--- Begin ---
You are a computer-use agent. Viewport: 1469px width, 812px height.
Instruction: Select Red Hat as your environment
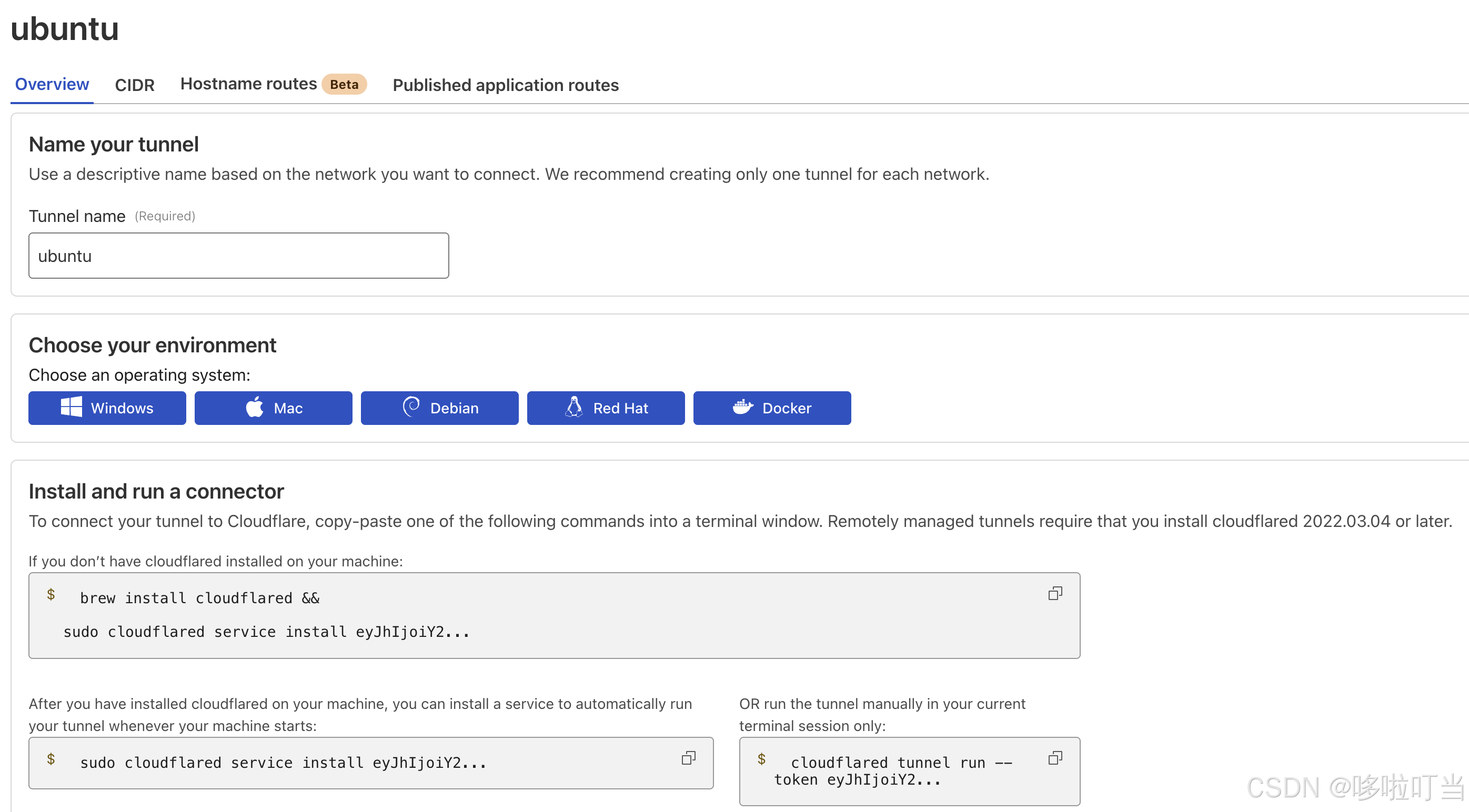coord(606,408)
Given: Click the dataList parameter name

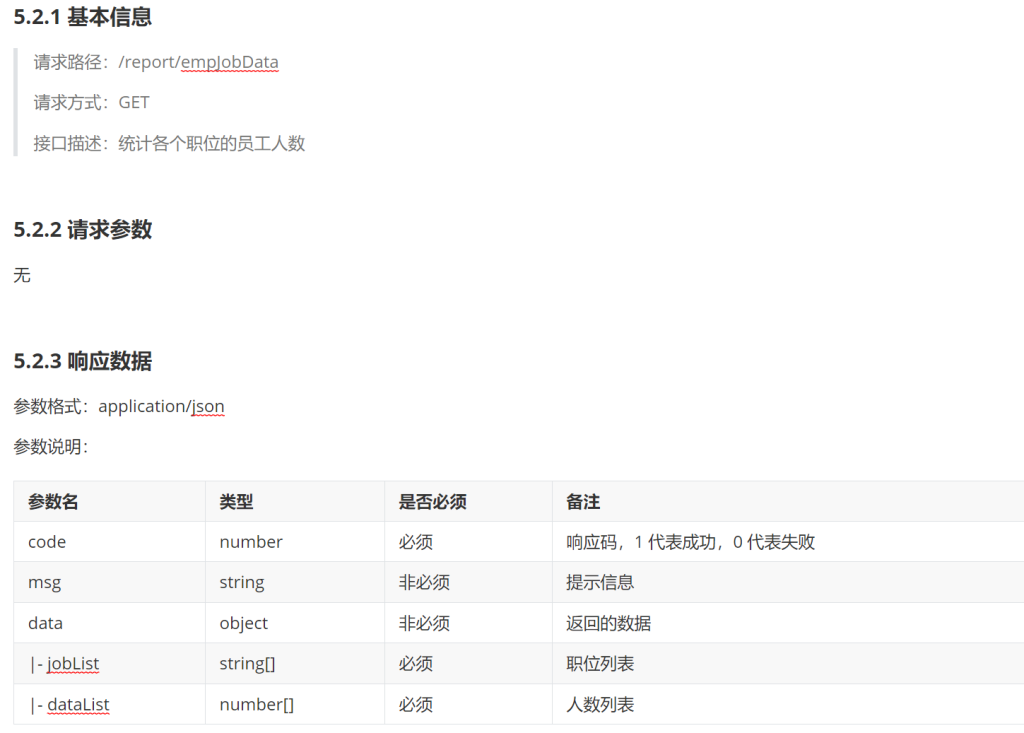Looking at the screenshot, I should pyautogui.click(x=78, y=705).
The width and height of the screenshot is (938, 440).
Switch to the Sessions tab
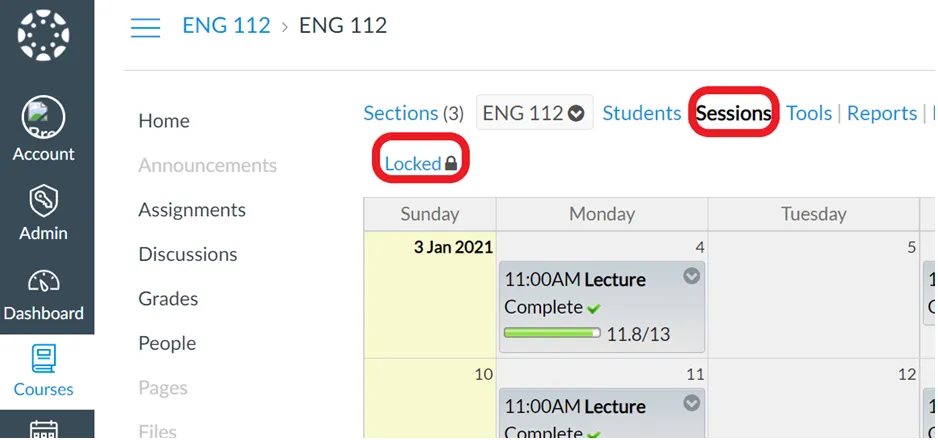[x=733, y=113]
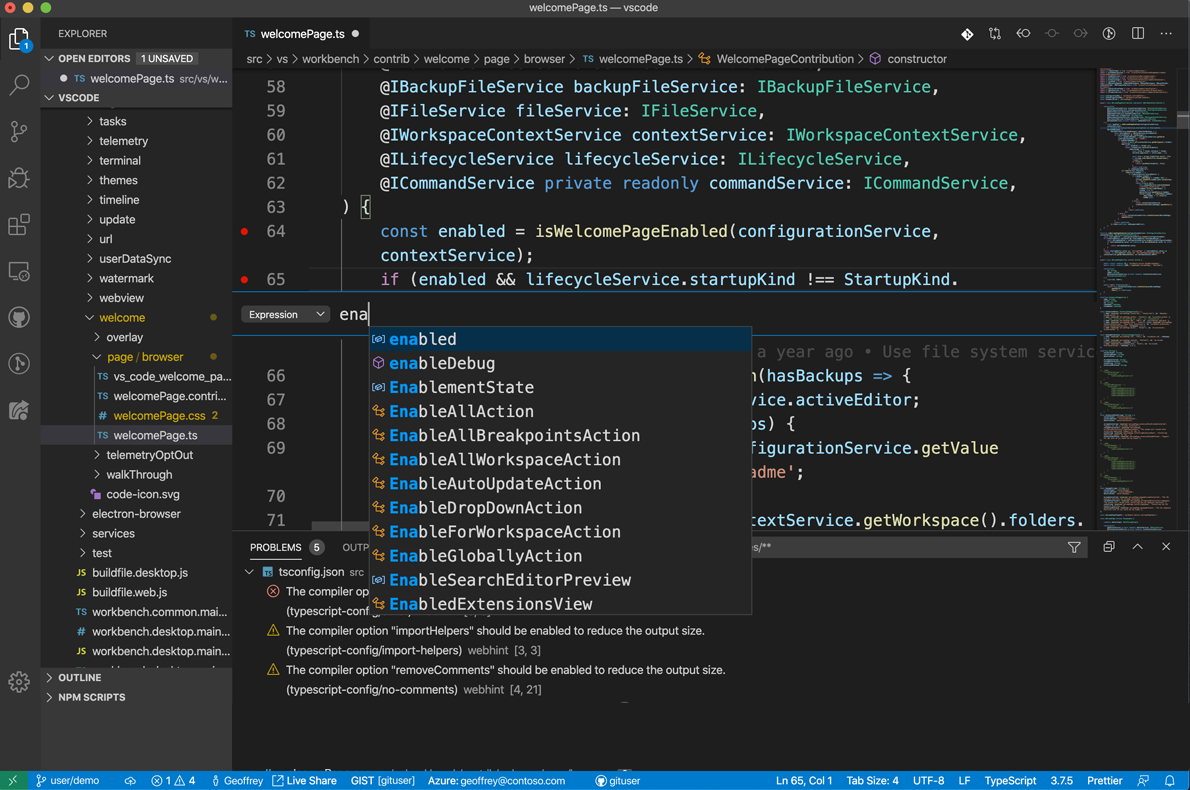Screen dimensions: 1190x790
Task: Open Source Control from the activity bar
Action: click(x=18, y=131)
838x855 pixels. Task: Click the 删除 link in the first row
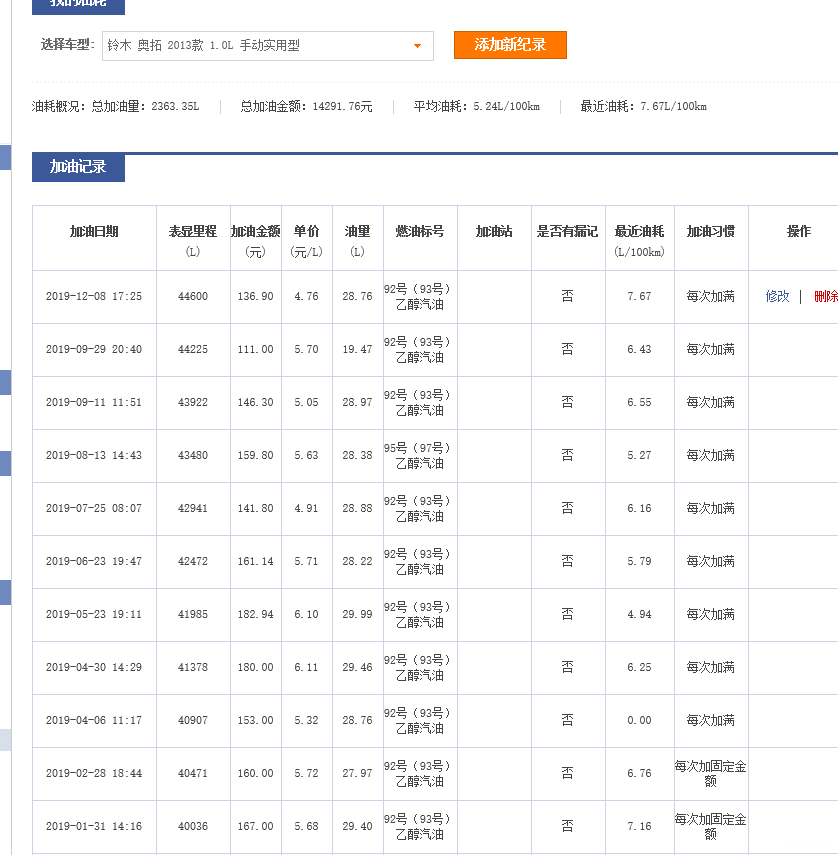point(825,296)
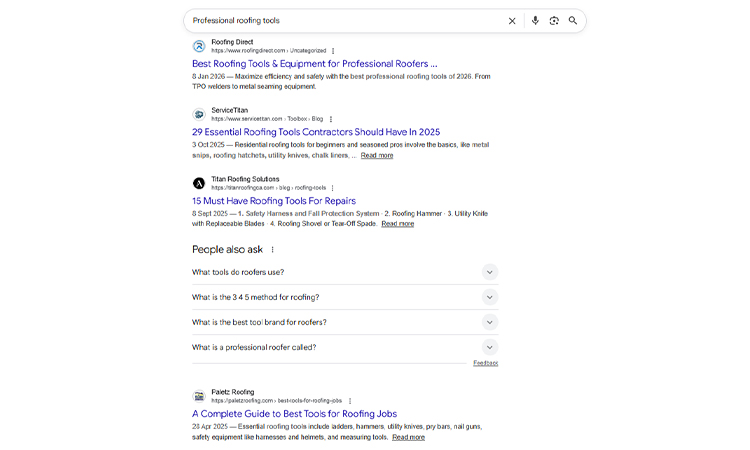Image resolution: width=750 pixels, height=450 pixels.
Task: Expand the best tool brand question
Action: tap(489, 322)
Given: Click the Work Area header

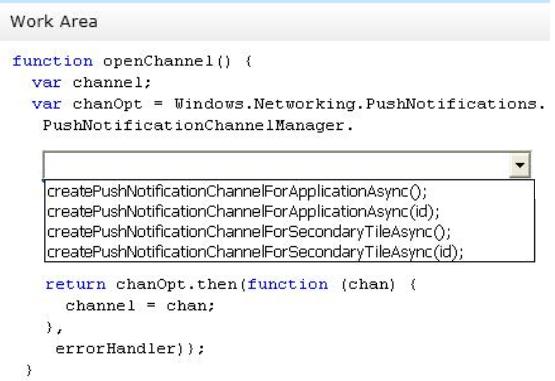Looking at the screenshot, I should click(54, 22).
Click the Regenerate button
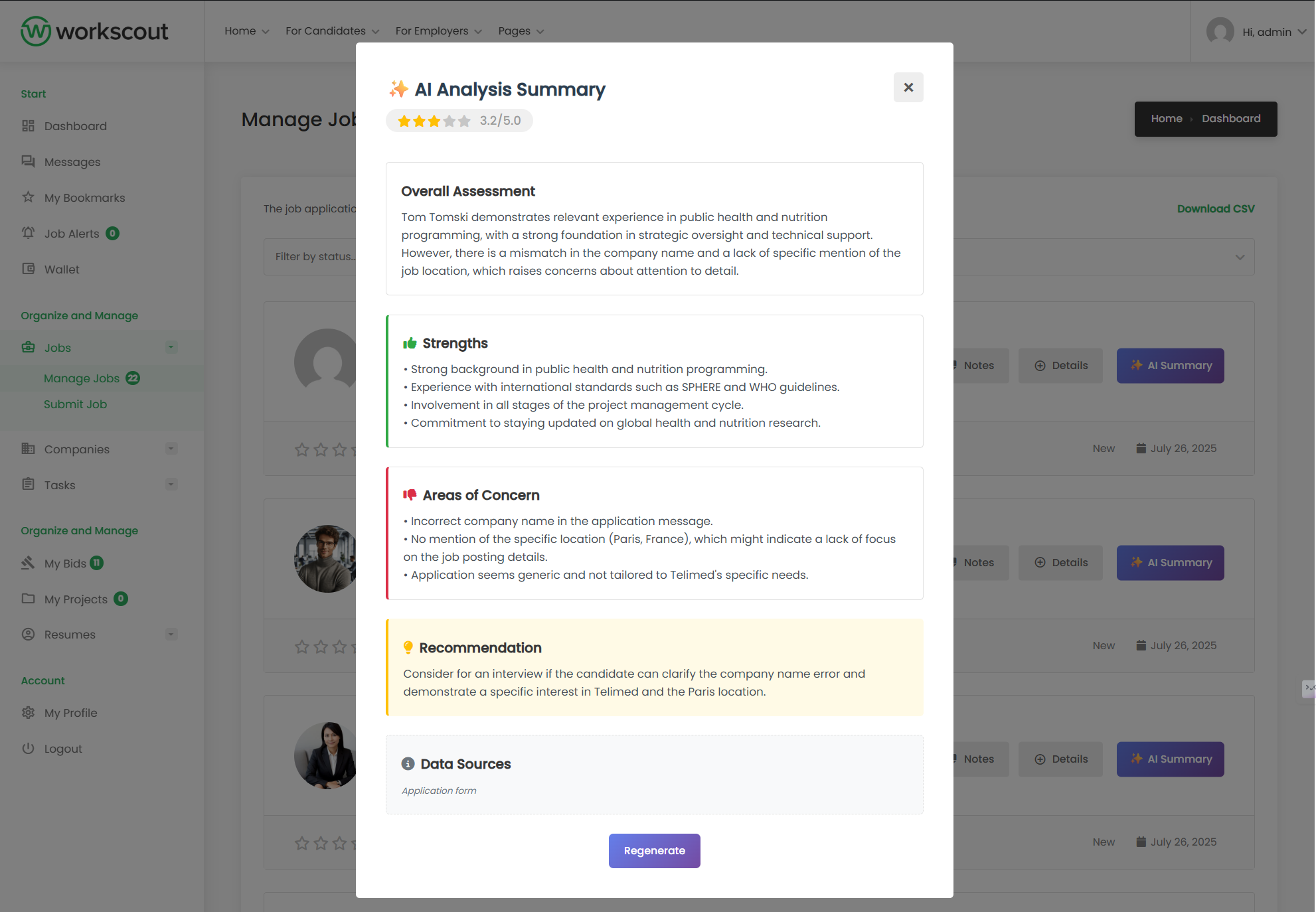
--- End ---
**Exercise brief:**
Can you rewrite the material above as a JSON list of strings, with one string per line, no blank lines, and the pictures left out?

**Answer to the task:**
[
  "You are a computer-use agent. Viewport: 1469px width, 812px height.",
  "Instruction: Select Red Hat as your environment",
  "coord(606,408)",
  "Given: Click the dataList parameter name",
  "Looking at the screenshot, I should pyautogui.click(x=78, y=705).",
  "The width and height of the screenshot is (938, 440).",
  "Switch to the Sessions tab",
  "[x=733, y=113]",
  "Screen dimensions: 1190x790",
  "Task: Open Source Control from the activity bar",
  "Action: click(x=18, y=131)",
  "838x855 pixels. Task: Click the 删除 link in the first row",
  "point(825,296)",
  "Image resolution: width=750 pixels, height=450 pixels.",
  "Task: Expand the best tool brand question",
  "Action: tap(489, 322)",
  "Given: Click the Work Area header",
  "Looking at the screenshot, I should click(54, 22).",
  "Click the Regenerate button"
]